Career timeline from enterprise SaaS to AI product building
Logan Lincoln

About

Product executive who builds.

I've spent nine years in the engine room of enterprise B2B SaaS, most recently as Director of Product at Cotality (formerly CoreLogic) where I owned the P&L across an eight-product portfolio and led a 21-person product organisation serving Tier 1 Australian enterprises including CBA, NAB and ANZ.

That portfolio spanned property research (RP Data), consumer growth (OnTheHouse, one of Australia's highest-traffic property portals), AI-powered lead generation (Rita), digital advertising (Plezzel), valuation platforms for brokers and valuers (PropertyHub, ValConnect), and construction project intelligence (Cordell Connect). I led two M&A integrations, built give-to-get lead generation products from zero, and grew organic traffic by 25% through SEO and CRO strategy, establishing GTM as a portfolio-wide discipline.

Alongside the portfolio, I established the company's AI Governance Working Group, delivered its first commercial GenAI integration, scaled from zero to 10 production AI features in a regulated data environment, rebuilt the flagship platform to drive 20% MAU growth and 730% mobile expansion, and reduced churn by more than 30%.

Solo builder workspace with multiple product interfaces

In late 2025, I made a deliberate choice to step out of the enterprise and build. Not to consult. Not to advise. To ship. I wanted to close the gap between the AI strategies I'd been defining at scale and the reality of putting AI systems into production.

The result: two production SaaS platforms (OpenChair and OpenTradie) built end-to-end as a solo operator. 50+ AI features each. Multi-model orchestration across six LLMs. AI voice agents. Eval frameworks. Native mobile apps on the App Store and Play Store. Stripe billing. Real users.
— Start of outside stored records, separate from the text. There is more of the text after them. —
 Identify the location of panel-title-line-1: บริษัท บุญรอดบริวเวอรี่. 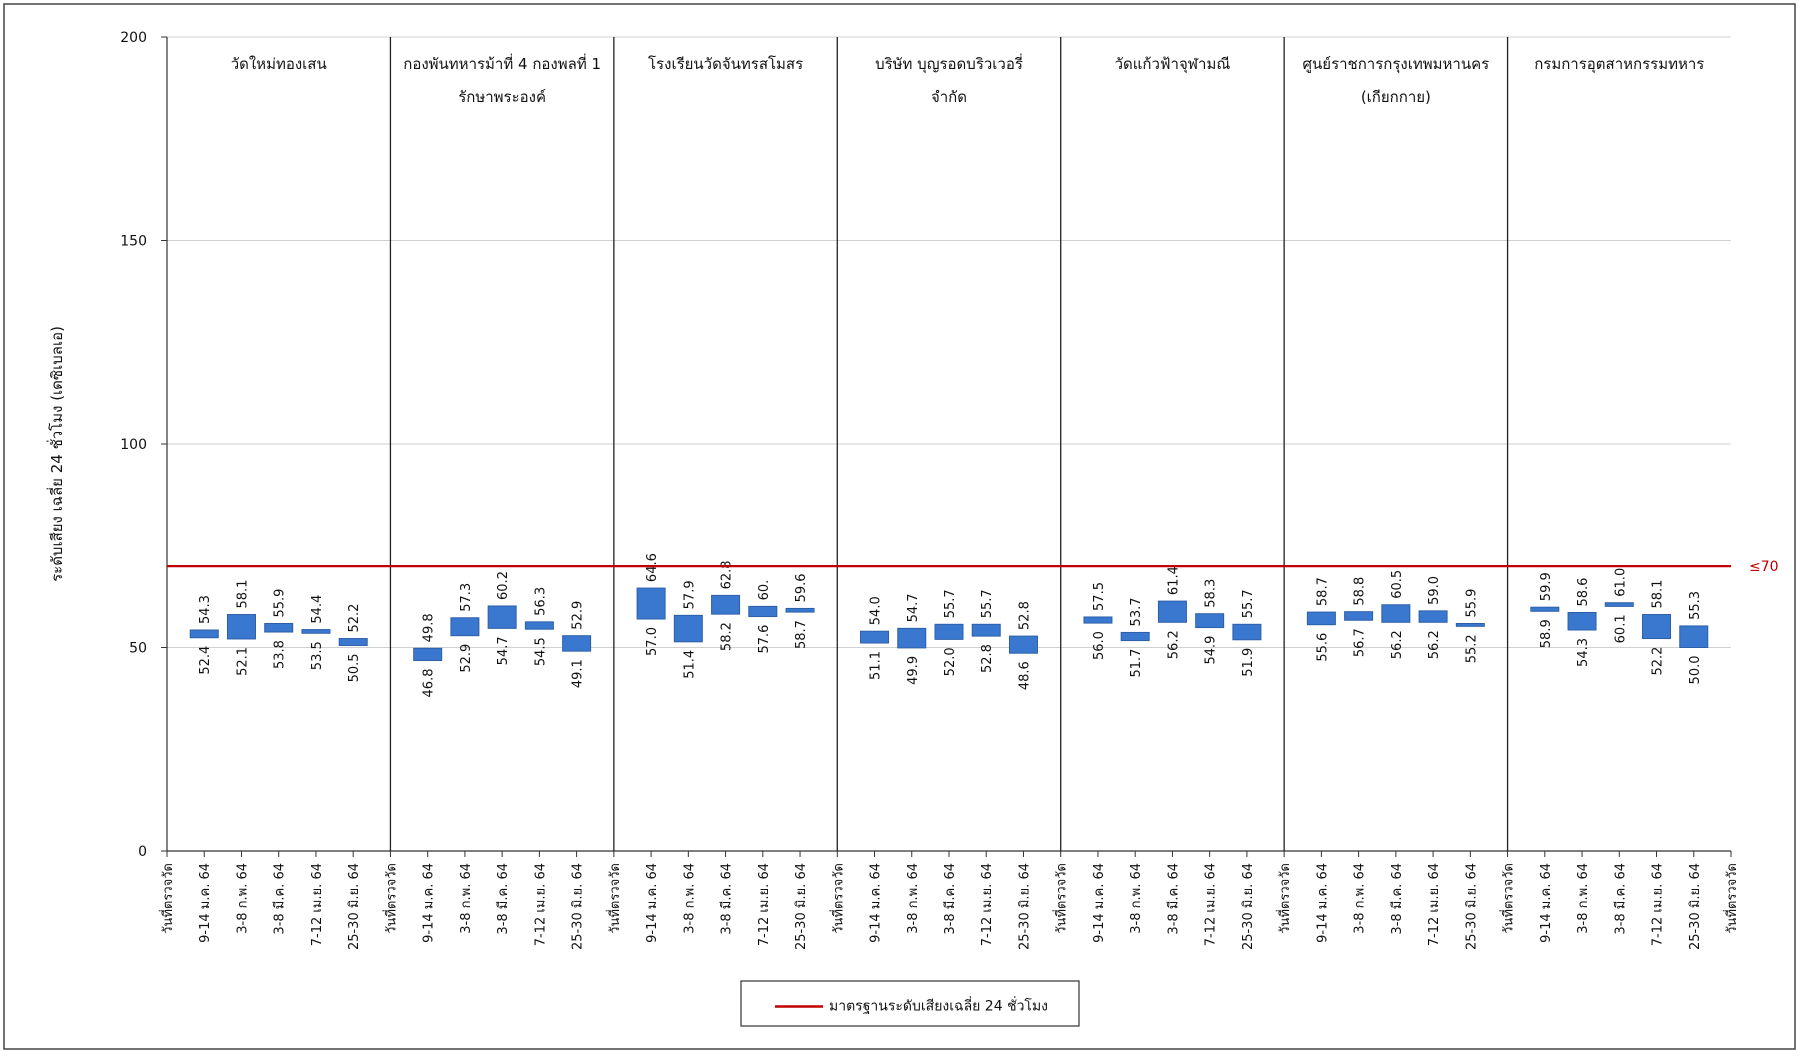
(949, 64).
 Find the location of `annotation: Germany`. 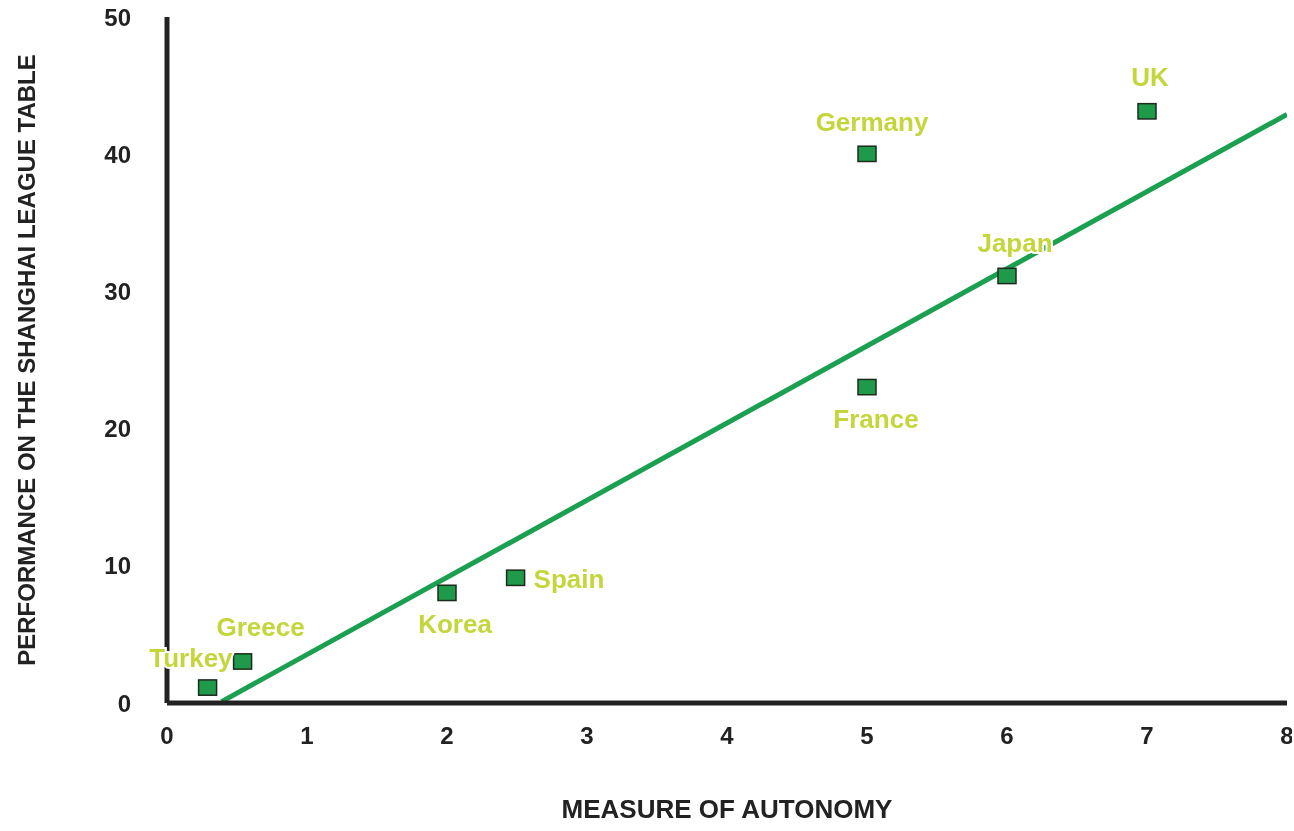

annotation: Germany is located at coordinates (872, 122).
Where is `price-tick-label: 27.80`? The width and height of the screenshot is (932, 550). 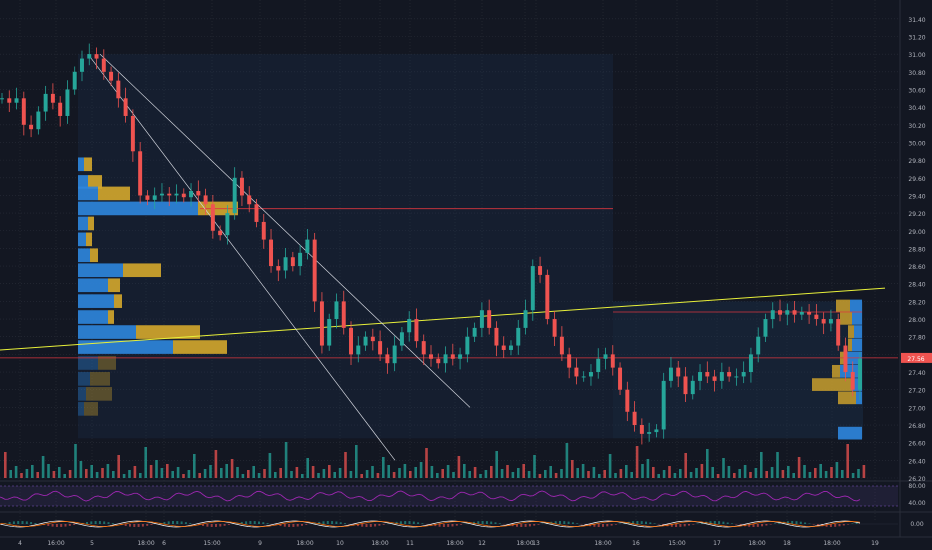
price-tick-label: 27.80 is located at coordinates (916, 338).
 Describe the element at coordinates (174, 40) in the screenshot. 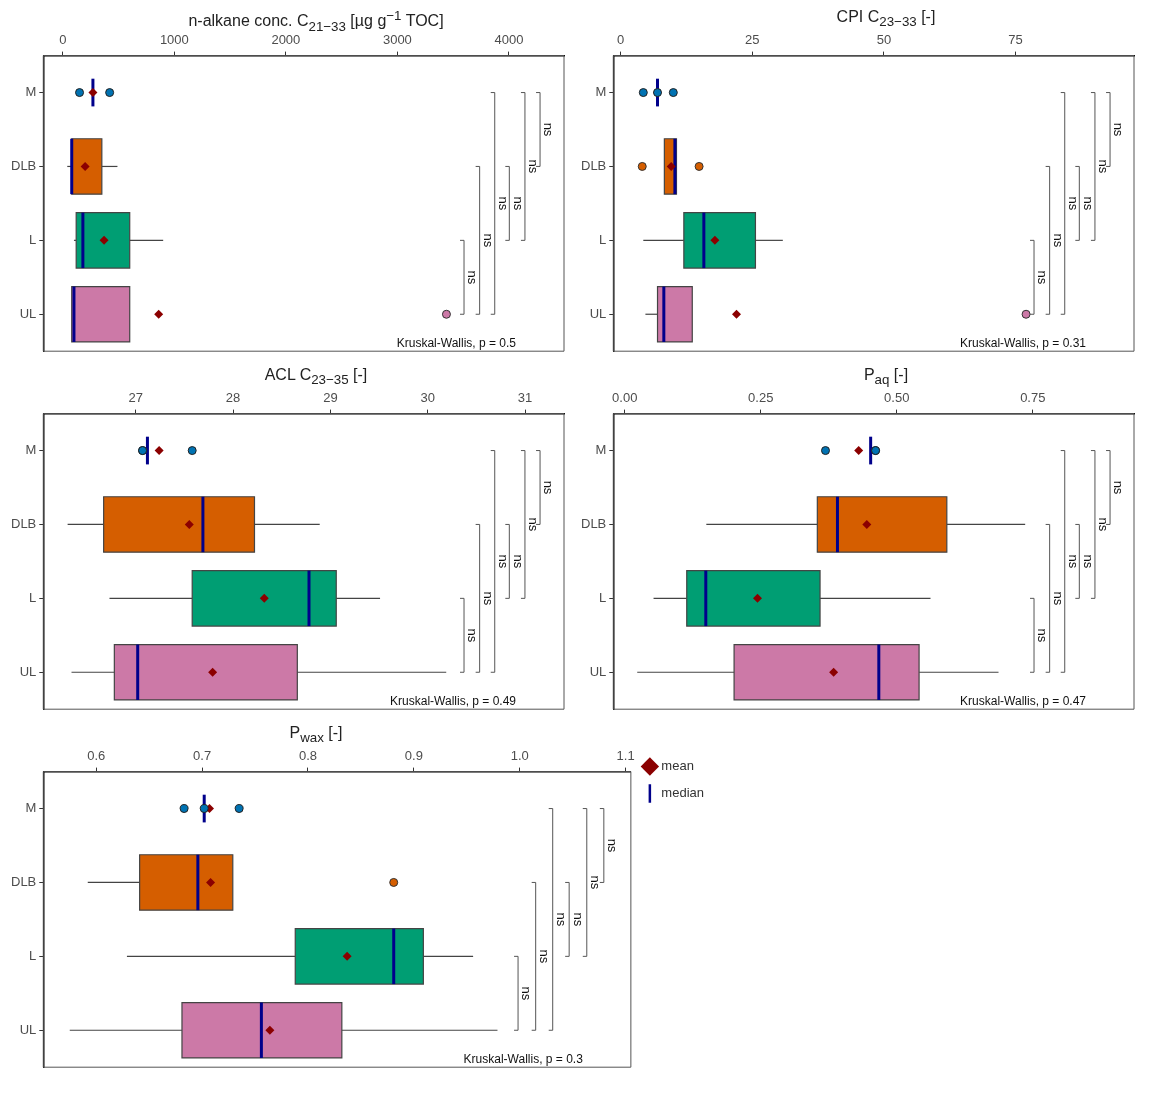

This wasn't a side project. It was a deliberate validation that AI-augmented operators can match full-stack team velocity. I replaced the output of eight specialised roles. Not by working harder, but by architecting systems that leverage AI at every layer of the stack.

What I believe

  • Product leaders must build. Leaders who haven't felt latency or been frustrated by hallucinations build strategies on fantasy.
  • AI governance is a product discipline. Not a compliance checkbox. The product leader owns the user experience, the unit economics and the deployment risk.
  • The best AI products are invisible. The future isn't chatbots. It's multi-agent systems doing background work that users never see.
  • Per-seat pricing is an existential threat to SaaS. Variable inference costs demand new commercial models. Price by work units, not logins.